2. Der Landtag fordert die Landesregierung auf,
a) bei nachgewiesener LKW-Verkehrszunahme im Zusammenwirken mit der Landesbehörde für Straßenbau und Verkehr mit den unteren Verkehrsbehörden wirkungsvolle Beschränkungen für die Benutzung der betroffenen Straßen durch LKW-Durchgangsverkehr zu erlassen. Durch wirksame Kontrollen muss deren Einhaltung sichergestellt werden. Ganztägige oder nächtliche Durchfahrtsverbote für LKW auf Ausweichstrecken sind dabei vom Land wie in anderen Bundesländern durch Lockerungen des Sonntagsfahrverbotes für LKW auf Autobahnen in den betroffenen Streckenabschnitten zu ermöglichen.
b) die Ergebnisse aller bisherigen Zählungen über die Entwicklung des Schwerlastverkehres öffentlich zu machen. Zur lückenlosen Erfassung von LKW-Ausweichverkehren in Niedersachsen sind auf Anforderung betroffener Kommunen oder Anwohner auch an bisher noch nicht durch Zählstellen überprüften Streckenabschnitten möglicher Ausweichstrecken weitere Zählungen vorzunehmen.

Begründung
Das Zurückdrängen von LKW-Ausweichverkehren von Nebenstrecken zurück auf die Autobahnen ist nach Einführung der LKW-Maut eine dringliche landes- und bundespolitische Aufgabe. Die bisherigen Zählergebnisse zum Maut-Ausweichverkehr sind wegen des großen öffentlichen Interesses allen Interessierten zugänglich zu machen. Auf Anforderung von betroffenen Kommunen oder Anwohnern sind vom Land weitere Zählungen in bisher noch nicht erfassten Bereichen vorzunehmen.
Neben der wünschenswerten, aber derzeit noch mit erheblichen Einschränkungen von Seiten der EU belegten Ausweitung der Maut auf belastete Ausweichstrecken ist umgehend ein eigenständiges Handeln der oberen und unteren Verkehrsbehörden in Niedersachsen gegen die Ausweichverkehre erforderlich. Die bisher von Verkehrsminister Hirche allein auf die unteren Verkehrsbehörden bei den Landkreisen geschobene Verantwortung für Gegenmaßnahmen vor Ort wird dem Problem nicht gerecht. Es liegen von verschiedenen Landkreisen Reaktionen vor, dass sie sich mit dieser Aufgabe allein überfordert fühlen. Dies hat auch ganz praktische rechtliche Gründe.

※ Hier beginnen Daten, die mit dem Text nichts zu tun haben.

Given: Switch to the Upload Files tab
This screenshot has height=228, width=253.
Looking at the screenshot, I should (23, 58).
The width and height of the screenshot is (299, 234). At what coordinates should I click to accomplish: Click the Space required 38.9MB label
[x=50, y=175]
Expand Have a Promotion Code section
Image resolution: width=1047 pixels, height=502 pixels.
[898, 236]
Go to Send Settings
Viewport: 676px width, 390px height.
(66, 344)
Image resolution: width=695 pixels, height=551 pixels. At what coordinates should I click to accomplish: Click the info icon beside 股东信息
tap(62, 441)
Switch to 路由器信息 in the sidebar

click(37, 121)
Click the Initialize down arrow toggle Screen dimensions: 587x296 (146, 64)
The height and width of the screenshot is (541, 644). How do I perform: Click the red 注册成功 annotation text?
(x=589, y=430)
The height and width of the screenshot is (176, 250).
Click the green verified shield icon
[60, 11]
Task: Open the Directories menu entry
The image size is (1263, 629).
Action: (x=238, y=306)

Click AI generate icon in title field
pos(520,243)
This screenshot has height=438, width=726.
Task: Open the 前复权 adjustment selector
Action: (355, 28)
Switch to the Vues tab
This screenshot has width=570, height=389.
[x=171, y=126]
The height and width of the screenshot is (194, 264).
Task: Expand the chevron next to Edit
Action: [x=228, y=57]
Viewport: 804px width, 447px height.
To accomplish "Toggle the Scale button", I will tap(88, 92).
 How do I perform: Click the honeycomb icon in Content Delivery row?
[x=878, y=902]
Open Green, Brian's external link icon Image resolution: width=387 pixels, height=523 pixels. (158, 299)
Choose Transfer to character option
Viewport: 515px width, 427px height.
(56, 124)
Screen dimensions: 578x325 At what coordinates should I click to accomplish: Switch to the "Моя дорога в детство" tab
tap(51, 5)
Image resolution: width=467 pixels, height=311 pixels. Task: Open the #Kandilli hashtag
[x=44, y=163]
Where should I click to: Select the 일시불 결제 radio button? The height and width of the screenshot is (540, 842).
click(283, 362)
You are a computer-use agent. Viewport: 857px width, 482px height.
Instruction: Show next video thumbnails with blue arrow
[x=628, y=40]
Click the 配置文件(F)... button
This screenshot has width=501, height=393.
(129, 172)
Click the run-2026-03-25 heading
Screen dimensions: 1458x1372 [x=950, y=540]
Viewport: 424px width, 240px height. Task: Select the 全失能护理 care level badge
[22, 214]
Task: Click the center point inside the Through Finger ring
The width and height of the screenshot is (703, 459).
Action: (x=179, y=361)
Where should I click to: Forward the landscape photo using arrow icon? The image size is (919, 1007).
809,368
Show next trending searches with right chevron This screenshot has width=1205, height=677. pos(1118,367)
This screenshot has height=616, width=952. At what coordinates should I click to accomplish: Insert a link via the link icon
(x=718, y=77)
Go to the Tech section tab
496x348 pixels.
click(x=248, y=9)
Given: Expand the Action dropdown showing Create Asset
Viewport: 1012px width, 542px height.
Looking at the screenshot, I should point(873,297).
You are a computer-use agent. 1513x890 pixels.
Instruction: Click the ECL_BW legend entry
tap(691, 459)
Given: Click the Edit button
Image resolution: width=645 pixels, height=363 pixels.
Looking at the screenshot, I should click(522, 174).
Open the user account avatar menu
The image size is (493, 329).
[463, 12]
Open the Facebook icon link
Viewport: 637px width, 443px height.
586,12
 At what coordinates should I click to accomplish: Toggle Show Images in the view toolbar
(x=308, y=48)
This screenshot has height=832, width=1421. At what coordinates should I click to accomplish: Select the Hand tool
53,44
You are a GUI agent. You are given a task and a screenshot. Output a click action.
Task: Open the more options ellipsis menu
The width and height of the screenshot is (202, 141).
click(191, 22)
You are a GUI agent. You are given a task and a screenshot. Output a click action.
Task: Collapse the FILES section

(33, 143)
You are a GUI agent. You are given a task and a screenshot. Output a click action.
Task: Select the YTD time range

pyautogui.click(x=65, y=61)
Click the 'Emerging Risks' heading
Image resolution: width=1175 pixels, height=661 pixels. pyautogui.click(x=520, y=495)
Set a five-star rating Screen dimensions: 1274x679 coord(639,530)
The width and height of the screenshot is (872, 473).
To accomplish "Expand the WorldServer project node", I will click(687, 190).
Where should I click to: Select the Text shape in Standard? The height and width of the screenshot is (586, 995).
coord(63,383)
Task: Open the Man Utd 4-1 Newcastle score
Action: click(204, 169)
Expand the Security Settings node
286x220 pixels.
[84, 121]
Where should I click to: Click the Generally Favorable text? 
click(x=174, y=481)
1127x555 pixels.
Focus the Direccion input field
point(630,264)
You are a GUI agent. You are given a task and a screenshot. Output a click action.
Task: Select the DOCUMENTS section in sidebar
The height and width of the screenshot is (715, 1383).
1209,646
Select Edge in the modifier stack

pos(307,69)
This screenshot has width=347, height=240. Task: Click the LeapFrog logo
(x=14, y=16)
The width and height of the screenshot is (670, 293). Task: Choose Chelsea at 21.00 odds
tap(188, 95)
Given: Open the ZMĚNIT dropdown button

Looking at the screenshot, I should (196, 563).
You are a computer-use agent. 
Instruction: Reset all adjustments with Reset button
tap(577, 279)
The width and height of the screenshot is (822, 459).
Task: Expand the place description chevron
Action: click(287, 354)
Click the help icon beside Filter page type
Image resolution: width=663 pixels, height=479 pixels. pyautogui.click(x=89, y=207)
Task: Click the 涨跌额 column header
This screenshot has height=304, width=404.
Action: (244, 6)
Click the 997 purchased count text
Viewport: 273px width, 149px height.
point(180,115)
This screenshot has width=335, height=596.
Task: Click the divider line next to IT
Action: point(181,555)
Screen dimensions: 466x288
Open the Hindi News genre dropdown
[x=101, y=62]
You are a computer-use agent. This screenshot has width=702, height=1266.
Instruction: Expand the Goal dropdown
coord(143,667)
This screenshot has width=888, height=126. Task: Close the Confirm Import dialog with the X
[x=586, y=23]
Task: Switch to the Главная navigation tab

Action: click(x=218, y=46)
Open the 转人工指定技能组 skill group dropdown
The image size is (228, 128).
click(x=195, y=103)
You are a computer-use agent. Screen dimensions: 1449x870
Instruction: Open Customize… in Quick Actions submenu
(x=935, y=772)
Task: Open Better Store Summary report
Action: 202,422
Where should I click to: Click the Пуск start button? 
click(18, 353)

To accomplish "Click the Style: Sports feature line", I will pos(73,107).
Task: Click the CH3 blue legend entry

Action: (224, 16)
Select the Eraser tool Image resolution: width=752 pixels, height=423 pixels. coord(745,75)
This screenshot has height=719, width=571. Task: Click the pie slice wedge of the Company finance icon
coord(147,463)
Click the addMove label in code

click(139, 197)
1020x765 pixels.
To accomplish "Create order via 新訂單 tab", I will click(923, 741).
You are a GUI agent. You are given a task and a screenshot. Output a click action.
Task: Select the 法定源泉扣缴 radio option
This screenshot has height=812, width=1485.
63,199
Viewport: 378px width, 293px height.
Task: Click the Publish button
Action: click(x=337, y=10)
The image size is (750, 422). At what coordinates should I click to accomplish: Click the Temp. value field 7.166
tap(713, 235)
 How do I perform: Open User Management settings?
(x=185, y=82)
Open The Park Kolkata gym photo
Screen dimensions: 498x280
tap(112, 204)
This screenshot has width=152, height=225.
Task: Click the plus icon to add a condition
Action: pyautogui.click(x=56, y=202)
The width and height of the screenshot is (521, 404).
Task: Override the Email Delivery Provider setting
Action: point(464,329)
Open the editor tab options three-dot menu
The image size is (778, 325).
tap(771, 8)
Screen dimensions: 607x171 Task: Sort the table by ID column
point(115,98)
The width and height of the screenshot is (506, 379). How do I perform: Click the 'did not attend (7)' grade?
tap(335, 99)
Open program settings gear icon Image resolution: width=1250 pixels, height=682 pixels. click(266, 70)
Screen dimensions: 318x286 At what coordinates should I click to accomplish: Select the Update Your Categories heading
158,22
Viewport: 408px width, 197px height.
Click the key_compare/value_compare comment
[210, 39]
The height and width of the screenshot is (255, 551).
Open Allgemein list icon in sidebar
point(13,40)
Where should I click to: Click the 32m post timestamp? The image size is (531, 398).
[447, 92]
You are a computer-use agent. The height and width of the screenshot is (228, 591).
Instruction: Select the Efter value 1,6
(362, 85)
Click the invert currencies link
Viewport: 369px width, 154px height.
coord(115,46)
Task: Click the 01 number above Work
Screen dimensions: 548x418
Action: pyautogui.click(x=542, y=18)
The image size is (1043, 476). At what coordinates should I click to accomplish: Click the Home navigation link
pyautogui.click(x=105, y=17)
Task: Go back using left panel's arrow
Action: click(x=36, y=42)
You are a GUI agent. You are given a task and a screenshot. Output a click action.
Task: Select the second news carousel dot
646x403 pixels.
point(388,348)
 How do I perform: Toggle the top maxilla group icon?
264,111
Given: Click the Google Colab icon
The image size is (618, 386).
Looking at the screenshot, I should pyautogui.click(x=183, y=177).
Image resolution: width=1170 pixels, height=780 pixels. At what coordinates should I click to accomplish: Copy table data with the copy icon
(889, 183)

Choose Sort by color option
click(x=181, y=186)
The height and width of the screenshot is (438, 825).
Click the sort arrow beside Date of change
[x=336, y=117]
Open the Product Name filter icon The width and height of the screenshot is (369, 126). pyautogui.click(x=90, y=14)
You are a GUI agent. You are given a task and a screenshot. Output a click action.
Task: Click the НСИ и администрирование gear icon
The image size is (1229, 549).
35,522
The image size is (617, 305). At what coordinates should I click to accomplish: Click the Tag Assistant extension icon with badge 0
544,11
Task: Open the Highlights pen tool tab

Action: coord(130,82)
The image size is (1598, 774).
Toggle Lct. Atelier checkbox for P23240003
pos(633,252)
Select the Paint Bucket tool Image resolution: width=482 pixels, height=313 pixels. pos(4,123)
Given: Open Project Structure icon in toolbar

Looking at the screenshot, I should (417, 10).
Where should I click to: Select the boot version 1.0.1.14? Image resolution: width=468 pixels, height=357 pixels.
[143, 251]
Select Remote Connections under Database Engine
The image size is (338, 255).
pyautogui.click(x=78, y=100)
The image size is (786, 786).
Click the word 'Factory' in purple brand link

Nur die obere Verkehrsbehörde des Landes kann in vielen Fällen durch begleitende Maßnahmen auf den Autobahnen (z.B. parallele abschnittsweise Aussetzung des LKW-Sonntags-Fahrverbotes) wirkungsvolle Beschränkungen für LKW-Durchgangsverkehr auf Maut-Umgehungsstrecken ermöglichen. Zusätzlich ist die koordinierende Funktion der Landesbehörde für die oft kreisübergreifenden Maut-Umgehungsstrecken unverzichtbar, um einheitliche Regelungen zu finden, ohne verwirrende Widersprüche für die Verkehrsteilnehmer in Kauf nehmen zu müssen.
Der Missbrauch von Umleitungsstrecken ist durch Geschwindigkeitsbeschränkungen und Durchfahrtsverbote für LKW mit der Beschränkung auf Anlieger- und Anlieferverkehre zu unterbinden. Da polizeiliche Anordnungen im Einzelfall die Regelvorgaben der Verkehrsbehörden aussetzen können, ist bei dem vorgeschlagenen Vorgehen auch für Not- und Stausituationen durch Unfälle oder Baustellen jederzeit der verkehrlich unverzichtbare Bypass für alle Autobahnen weiter sichergestellt.